[Pixel coordinate grounding data]

=== Begin Enclosure ===

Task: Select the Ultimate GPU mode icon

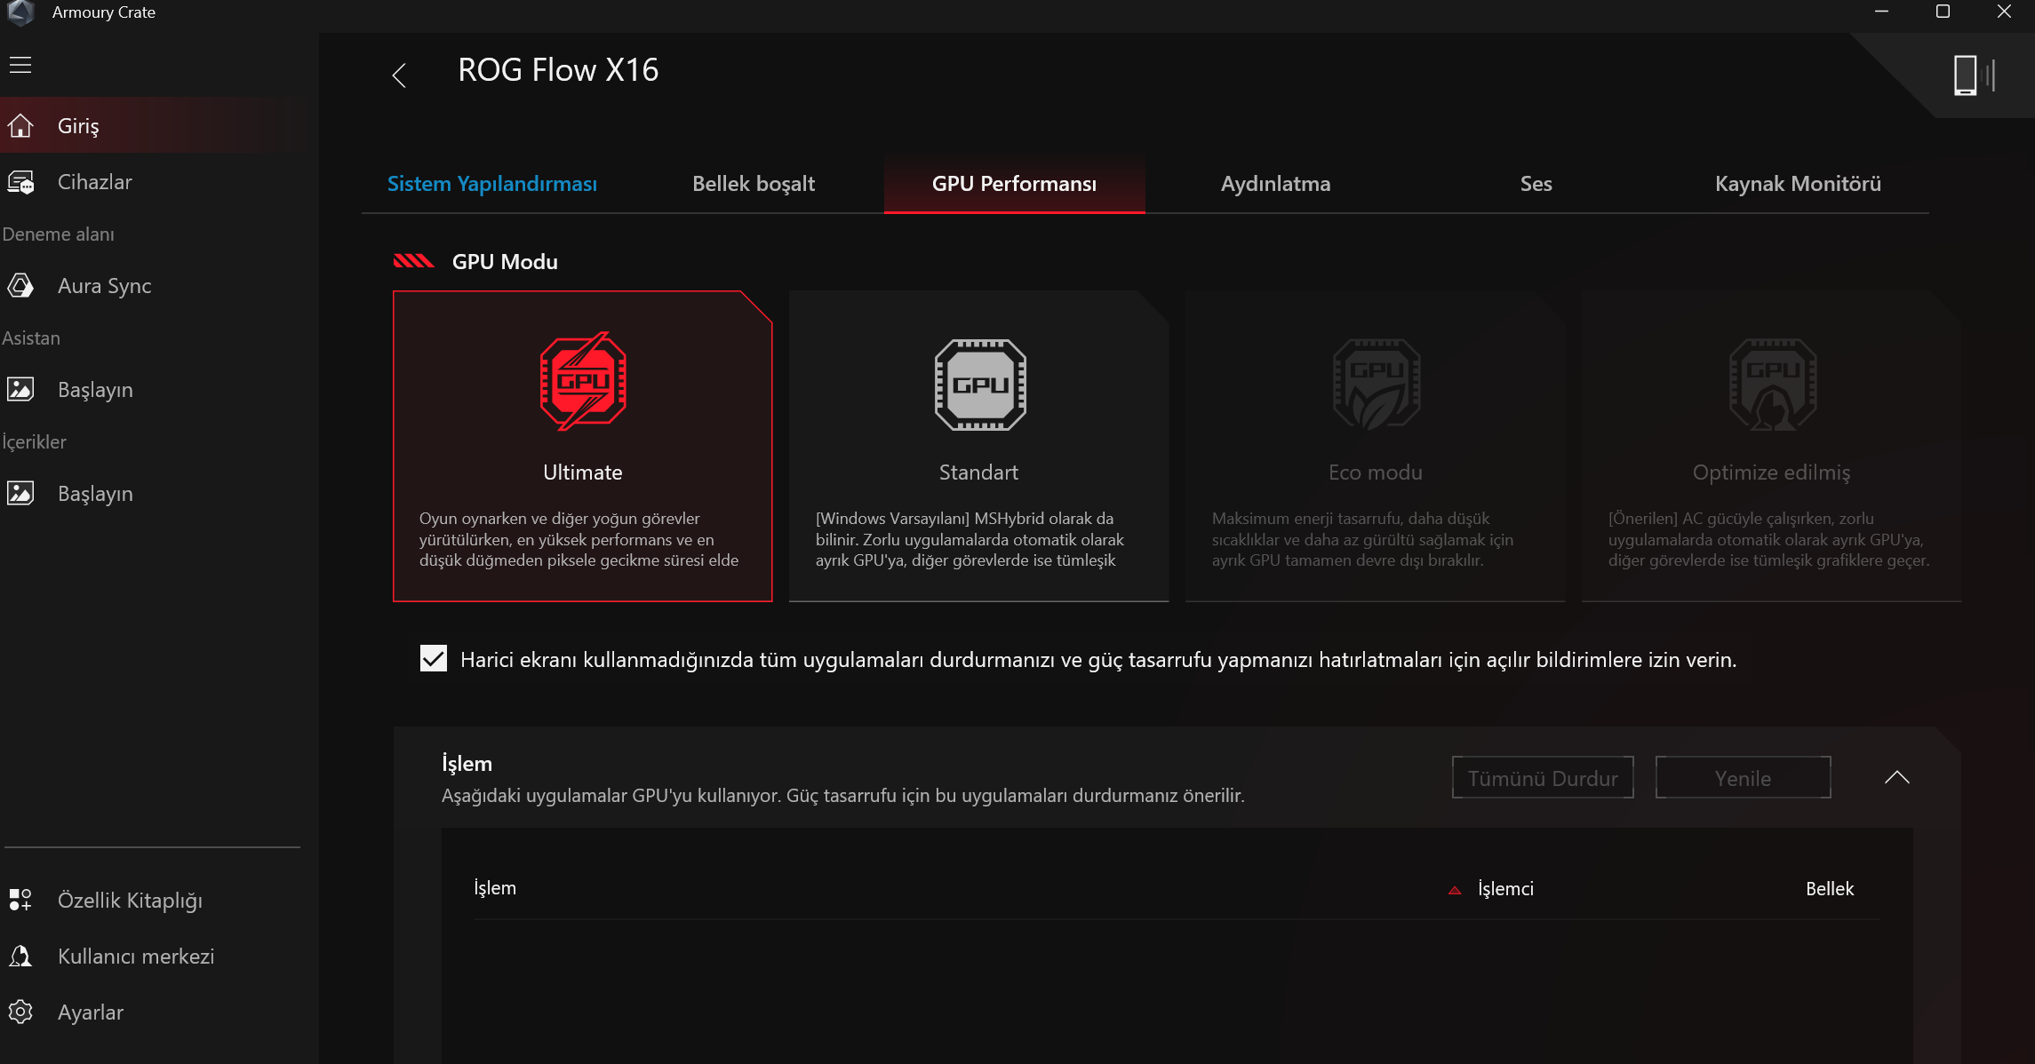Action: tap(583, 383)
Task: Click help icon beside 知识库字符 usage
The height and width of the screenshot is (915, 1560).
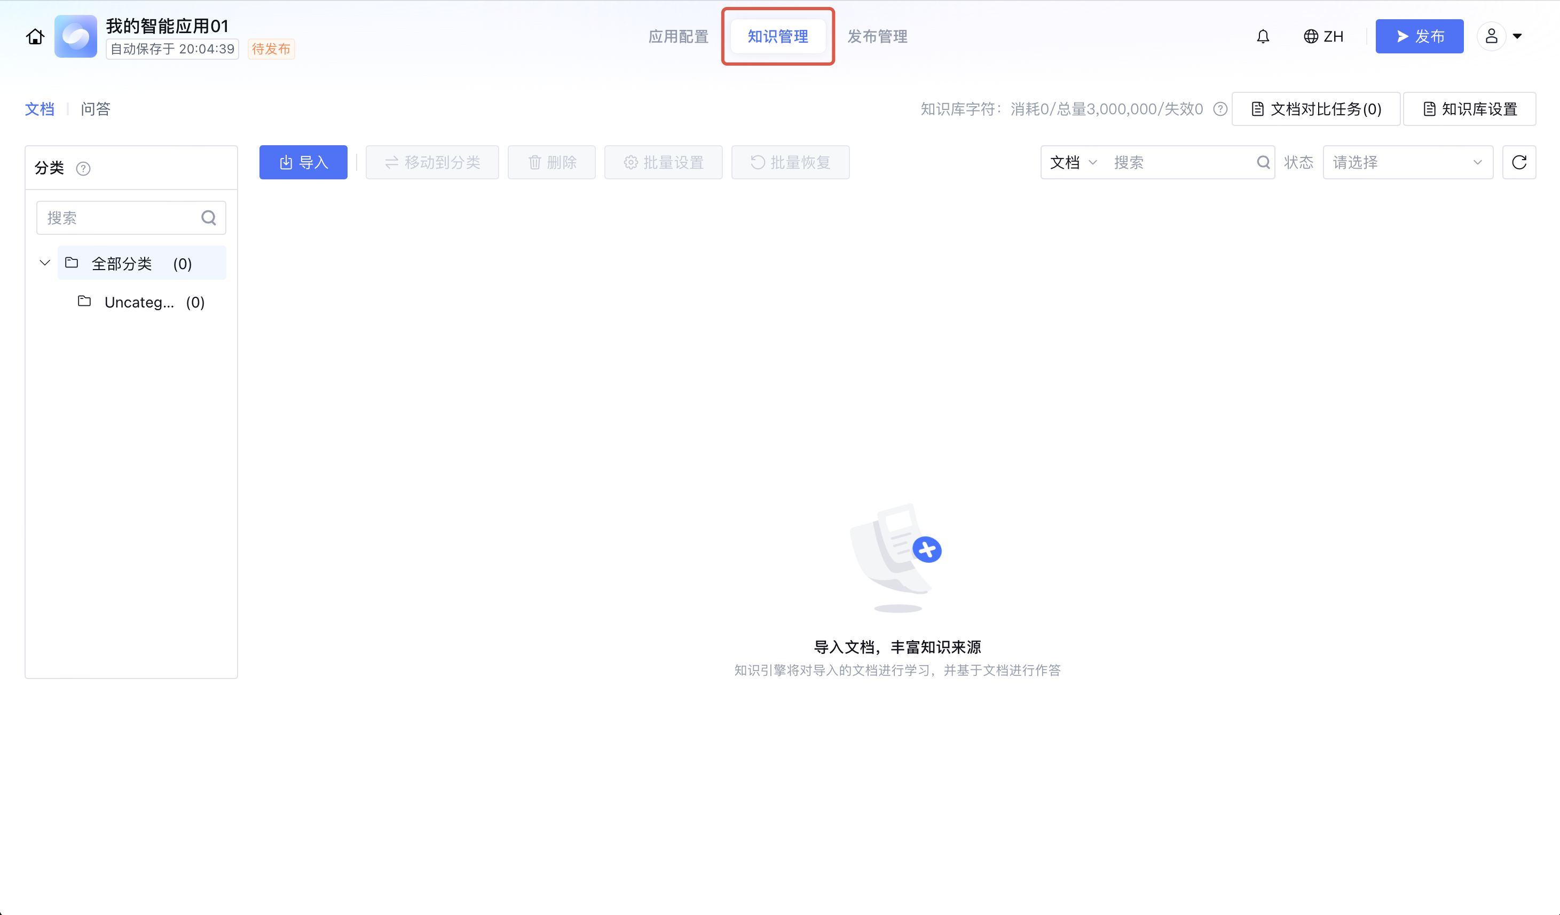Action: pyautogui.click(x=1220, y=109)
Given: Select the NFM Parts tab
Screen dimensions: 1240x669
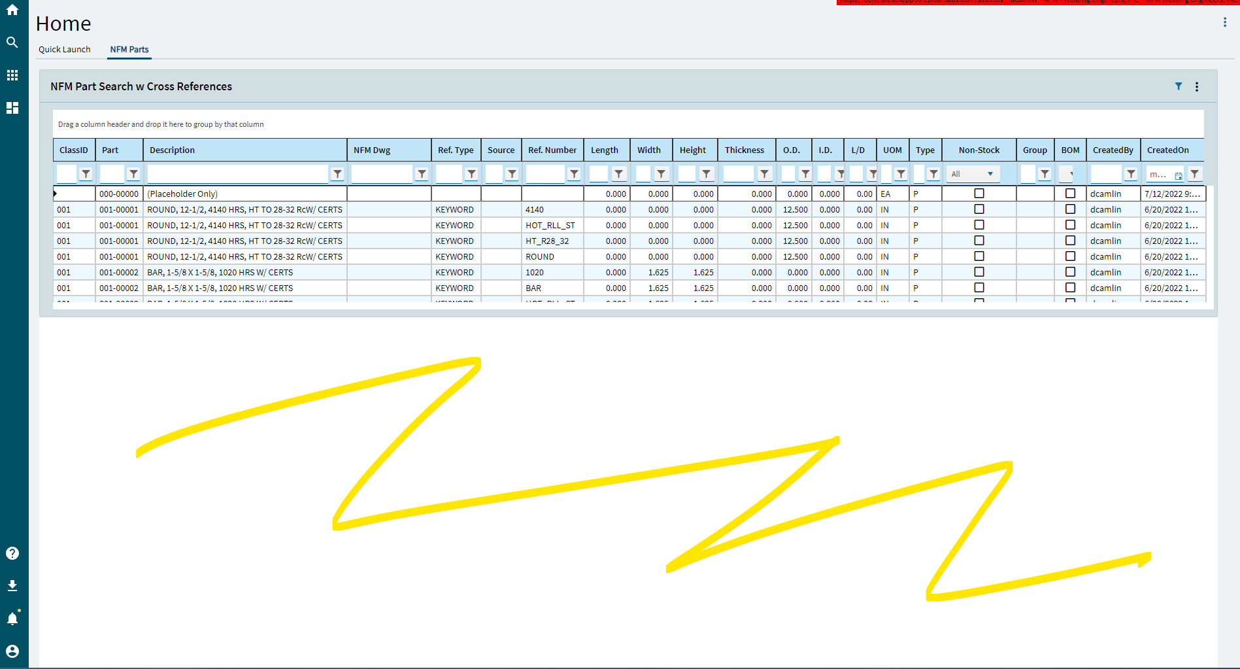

=== End Enclosure ===

Exercise details:
What I need is every record written out exactly, minus the pictures.

Result of the exercise:
Task: Select the Ultimate GPU mode icon

Action: tap(583, 383)
Task: Click help icon beside 知识库字符 usage
The height and width of the screenshot is (915, 1560).
Action: pyautogui.click(x=1220, y=109)
Given: Select the NFM Parts tab
Screen dimensions: 1240x669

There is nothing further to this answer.